Ländliche Regionen sind vom Fachkräftemangel stärker betroffen als die Städte. Vor allem Unternehmen, deren Namen oder Produkte kaum jemand kennt, tun sich besonders schwer geeignetes Personal zu finden. Wie spricht man die Zielgruppen an? Welche Kanäle sind erfolgversprechend? Welche Möglichkeiten bieten lokale Jobbörsen? Vor allem mit Blick auf die junge Generation ist es wichtig, sich als Arbeitgebermarke richtig in Stellung zu bringen.

Wegen Personalmangels haben wir heute geschlossen“ – in Läden, Restaurants, Reinigungen fehlt Personal. Aber nicht nur da. Auch in vielen Betrieben tritt der Mangel zutage.
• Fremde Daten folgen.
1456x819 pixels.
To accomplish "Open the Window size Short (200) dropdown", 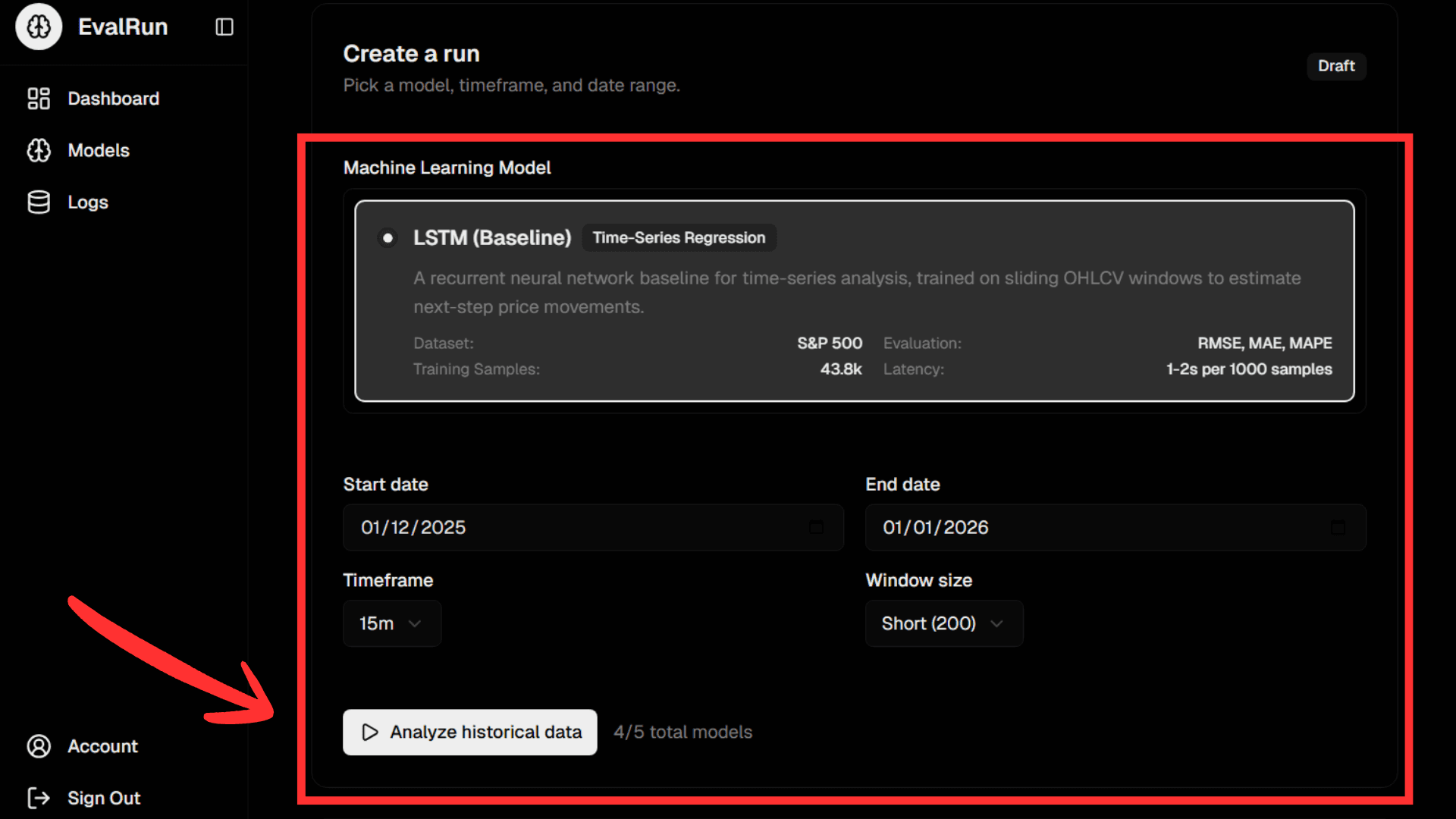I will pyautogui.click(x=943, y=623).
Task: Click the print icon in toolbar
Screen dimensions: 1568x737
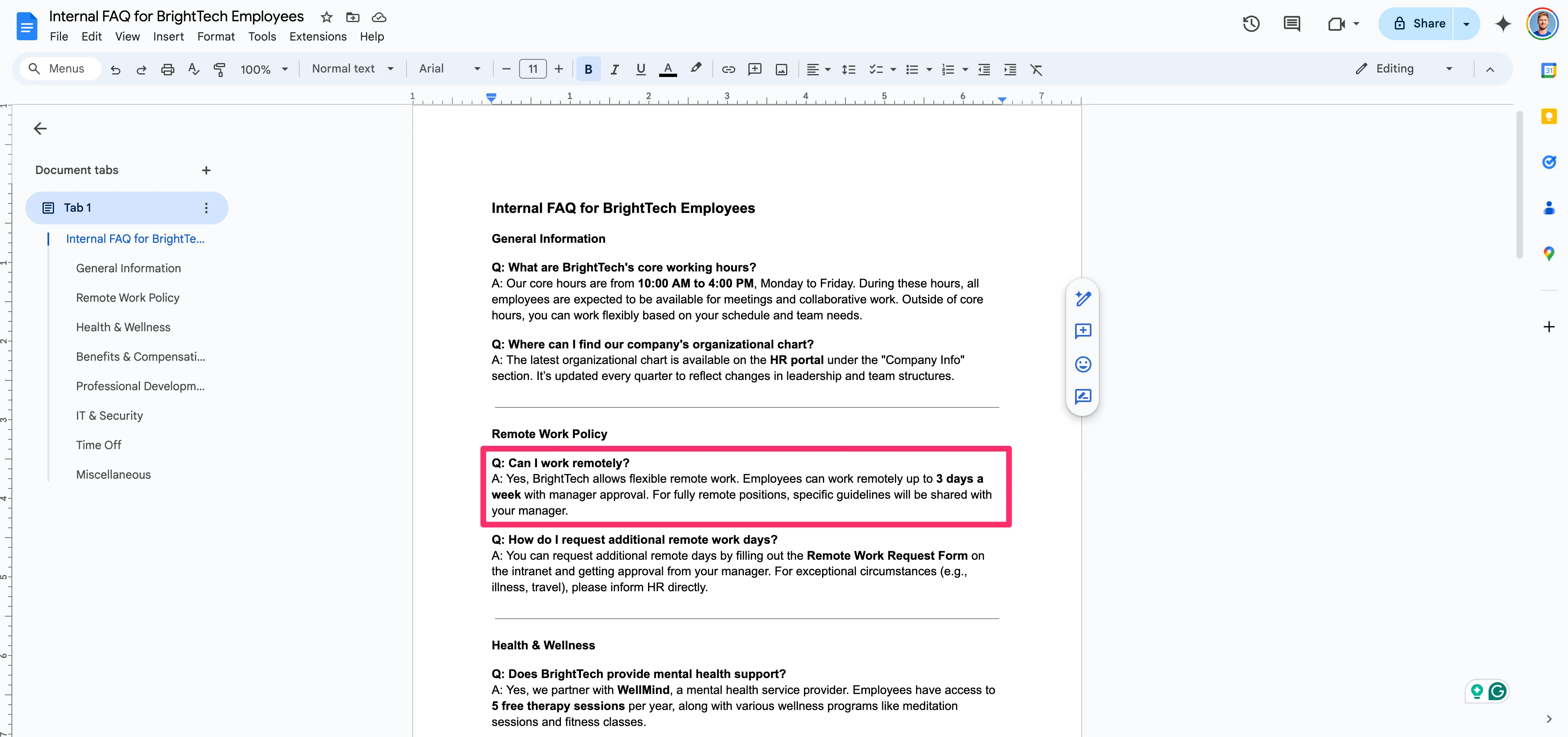Action: coord(167,69)

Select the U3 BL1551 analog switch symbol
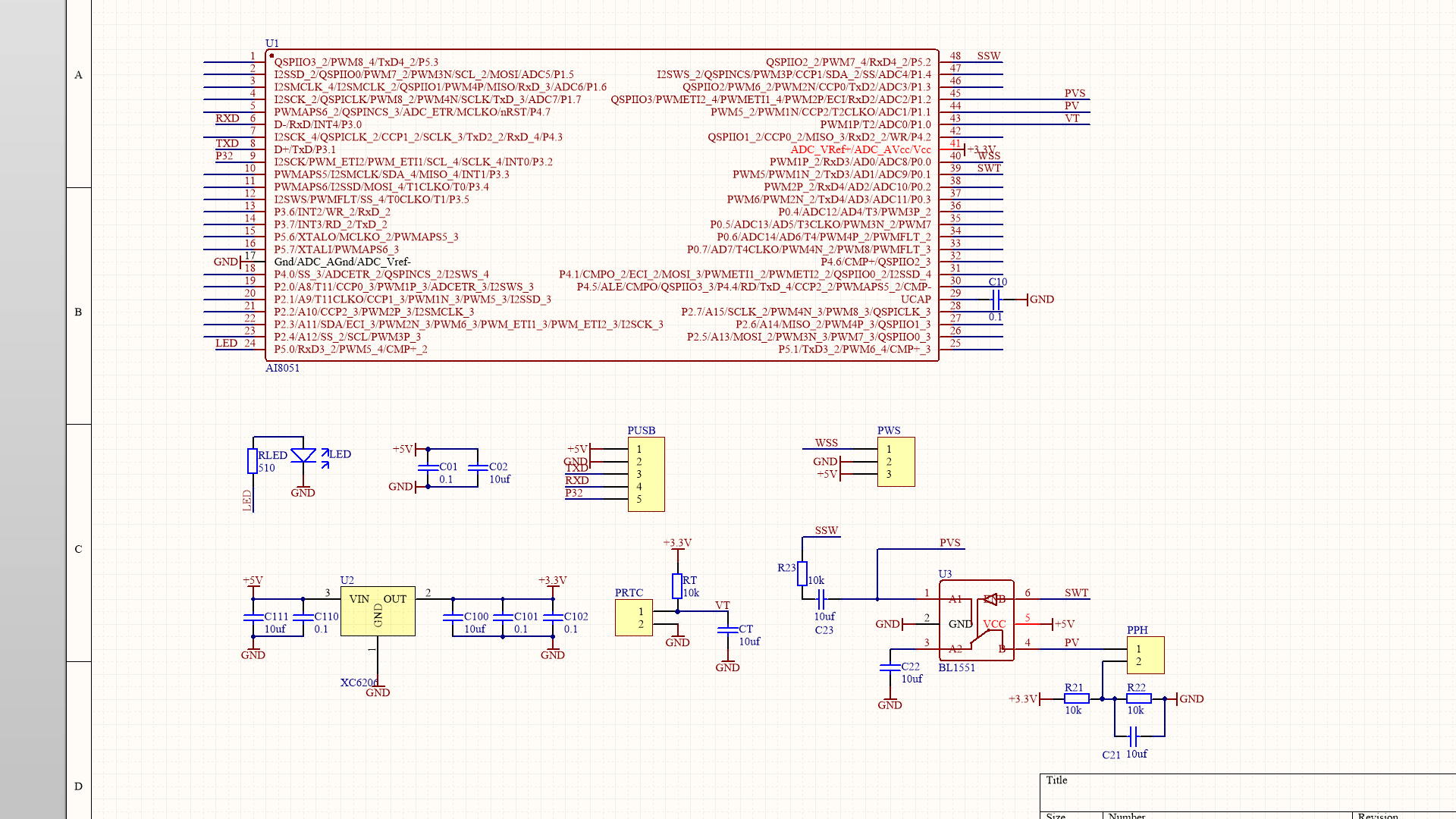(x=976, y=620)
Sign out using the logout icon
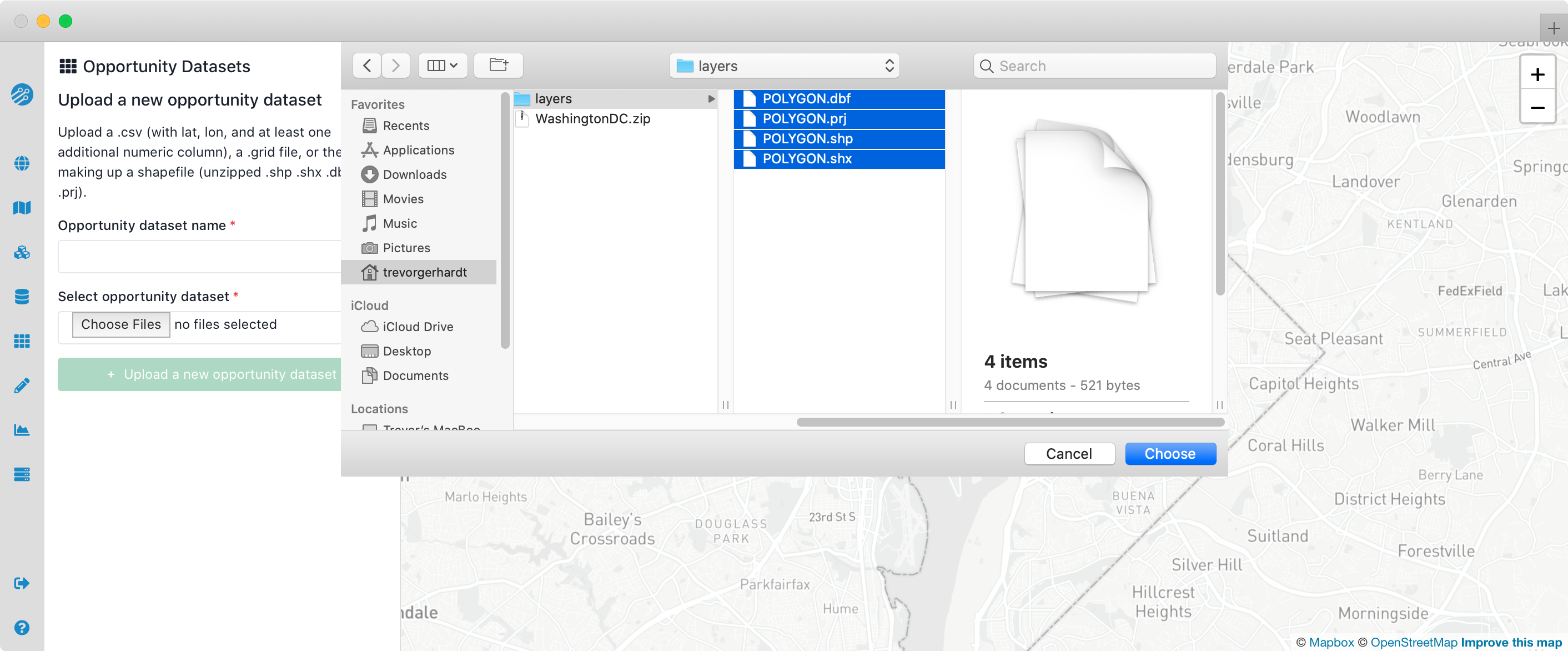The image size is (1568, 651). pyautogui.click(x=22, y=583)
Im ländlichen Raum sogar besonders massiv. „Wir sehen, dass städtisch geprägte Ballungsgebiete wie München, Berlin, Hamburg oder das Ruhrgebiet in den meisten Berufen eine etwas entspanntere Arbeitsmarktsituation aufweisen“, sagt Lydia Malin, Senior Researcher für Berufliche Qualifizierung und Fachkräfte beim Institut der Deutschen Wirtschaft Köln (IW), das sich mit dem Thema Fachkräftemangel auseinandersetzt. „Rechnerisch konnten beispielsweise in Brandenburg im vergangenen Jahr 51 Prozent der offenen Stellen für Qualifizierte nicht besetzt werden, da es innerhalb der jeweiligen Region keine passend qualifizierten Arbeitslosen gab. Im Raum Würzburg waren es sogar 75,5 Prozent und in Schweinfurt 74,9 Prozent“, erklärt Malin, die sich auf Daten des IW-Fachkräftedatenbank auf Basis von Sonderauswertungen der Bundesagentur für Arbeit (BA) und des Instituts für Arbeitsmarkt und Berufsforschung (IAB) aus dem Jahr 2024 bezieht. „Damit gehören insbesondere die Arbeitsagenturbezirke Würzburg und Schweinfurt zu den Top-5 Arbeitsagenturbezirken mit der relativ betrachtet angespanntesten Arbeitsmarktlage.“

Wir sehen, dass städtisch geprägte Ballungsgebiete wie München, Berlin, Hamburg oder das Ruhrgebiet in den meisten Berufen eine etwas entspanntere Arbeitsmarktsituation aufweisen.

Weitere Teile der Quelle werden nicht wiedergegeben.